Influence Functions

Recently I’ve been trying to wrap my head around the statistical machinery behind causal inference. Really I like Edward Kennedys distinction, where he says once we drawn our DAG and applied the backdoor criterion, the causal inference part is over, and the estimation part has begun. So really, i’ve been trying to wrap my mind around semi-parametric estimation theory.

There are many great mathematical tutorials, and while I am technically a math major, my days are spend coding in R and writing Bayesian models in numpyro so let’s just say I’m pretty rusty.

Before we dive in let’s establish some basic foundations.

Why?

Why do we care about influence functions? Well traditional statistical inference has been based on writing down a probability model for the data \(P_\theta\), indexed by some parameter (or vector of parameters) \(\theta\). For instance, suppose we wanted to estimate the mean of a sample \(X_1,X_2,...,X_n\) where \(X_i \sim P_\theta\).

Classical Approach

We say the \(P_\theta = N(\theta,1)\) for instance, making some parametric assumption. Then we can appeal to the law of expectation to compute

\[\mathbb{E}(\frac{1}{n} \sum_iX_i) = \theta\]
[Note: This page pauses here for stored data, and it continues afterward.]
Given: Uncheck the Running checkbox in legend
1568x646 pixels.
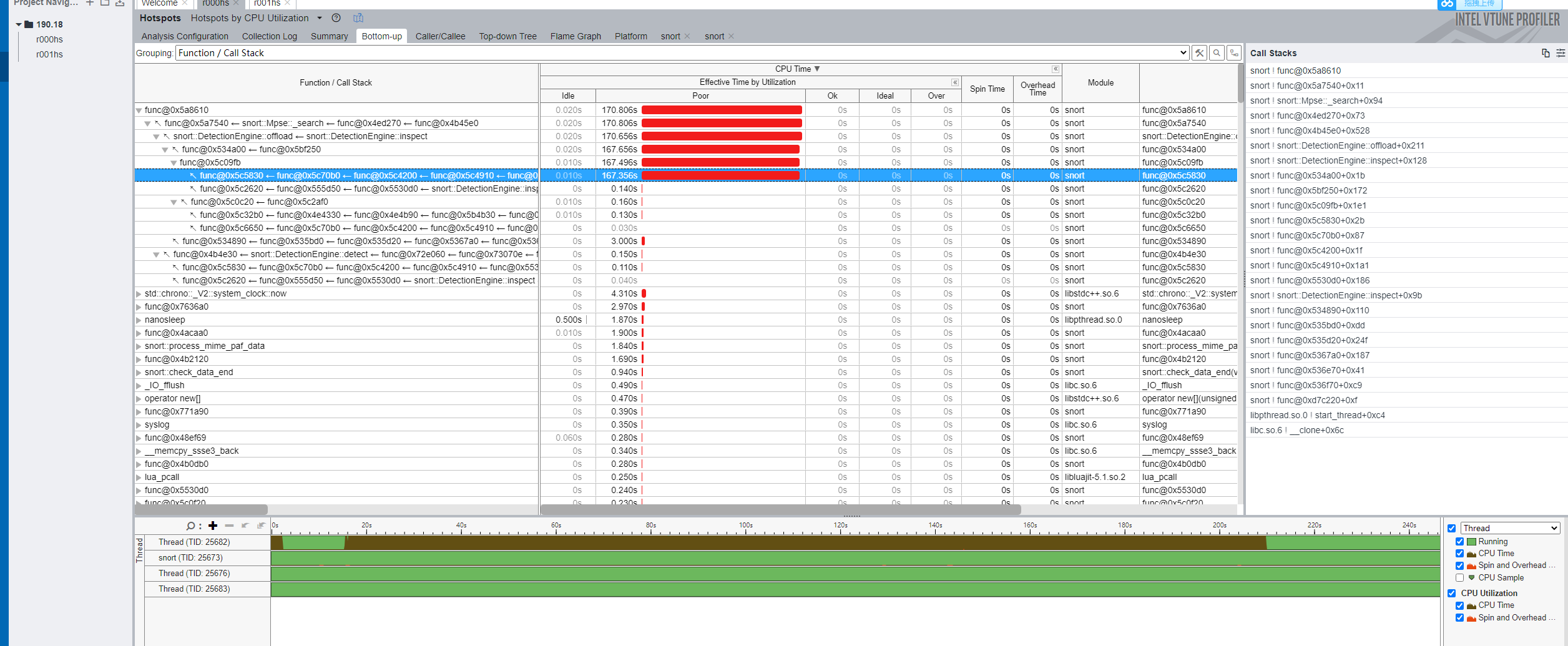Looking at the screenshot, I should point(1459,542).
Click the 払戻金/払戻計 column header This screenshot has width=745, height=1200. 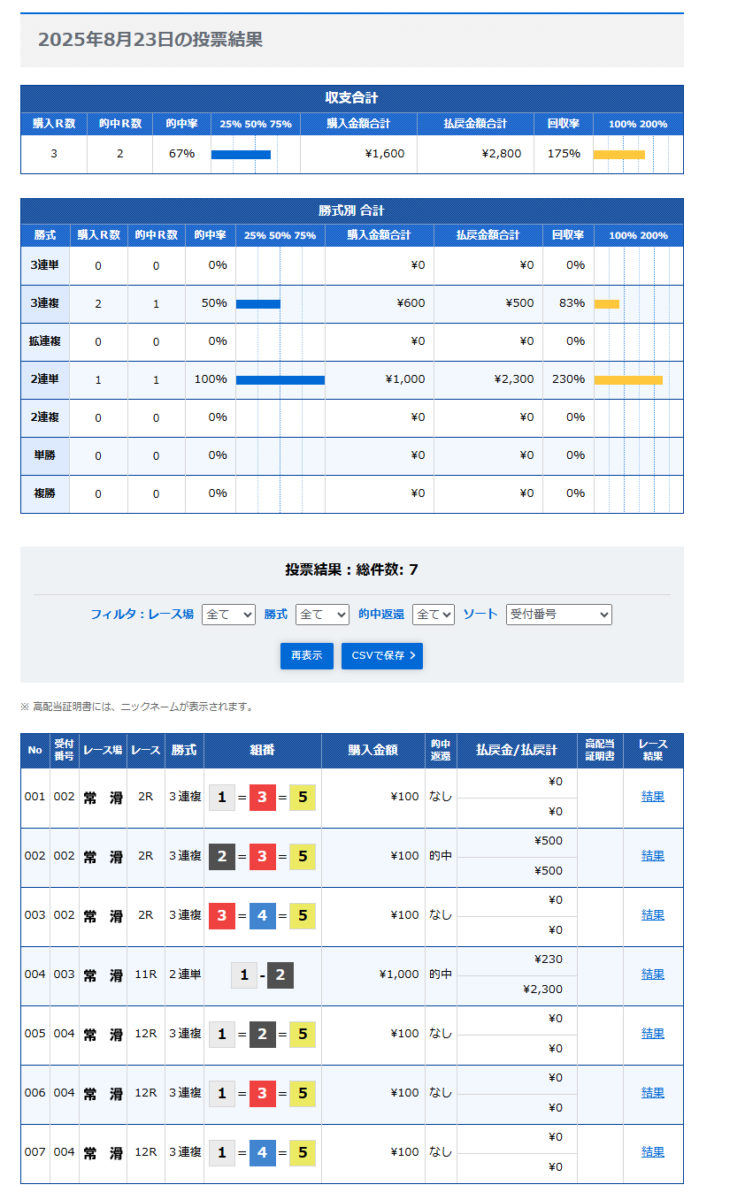517,750
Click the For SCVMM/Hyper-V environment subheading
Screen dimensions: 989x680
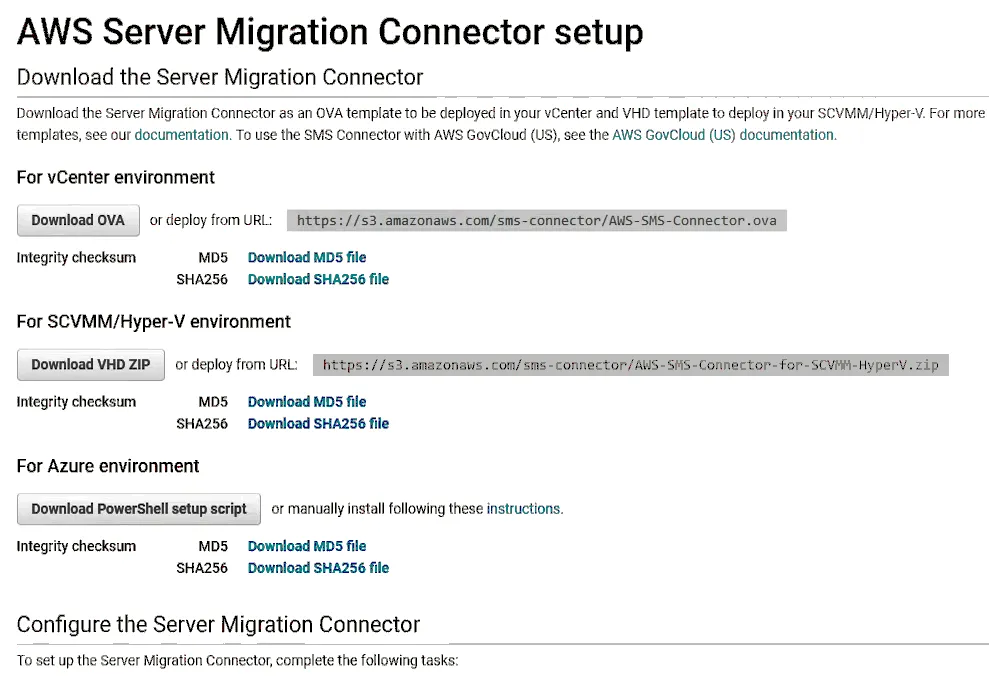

and i.i.d to compute variance,

\[\mathbb{V}(\frac{1}{n}\sum_iX_i) = \frac{1}{n}\]

Now we have an estimator for the mean that is unbiased and has variance that decreases at a rate of \(1/n\).

Non-parametric Approach

In order to compute the variance we had to appeal to the underlying distribution of the data, namely the normal distribution. If we had assumed instead say a Poisson distribution, the variance would have been different (although still scaled by n). Let’s say we want to assume nothing about the underlying distribution. We will simply consider the mean as a function of the underlying data given by

\[\psi(P) = \int_P yP(y)\]

Notice that here we introduced \(\psi\) to refer to an arbitrary functional of the data. Since random variables are functions themselves, functions of random variables are referred to as functionals. This may look a little strange at first if you are used to parametric theory (where measures don’t often come in) but think of this as a function that takes a distribution (not a random variable) and computes the expectation of that distribution by simply integrating over the support of that distribution (multiplied by the probability of the each element in the support).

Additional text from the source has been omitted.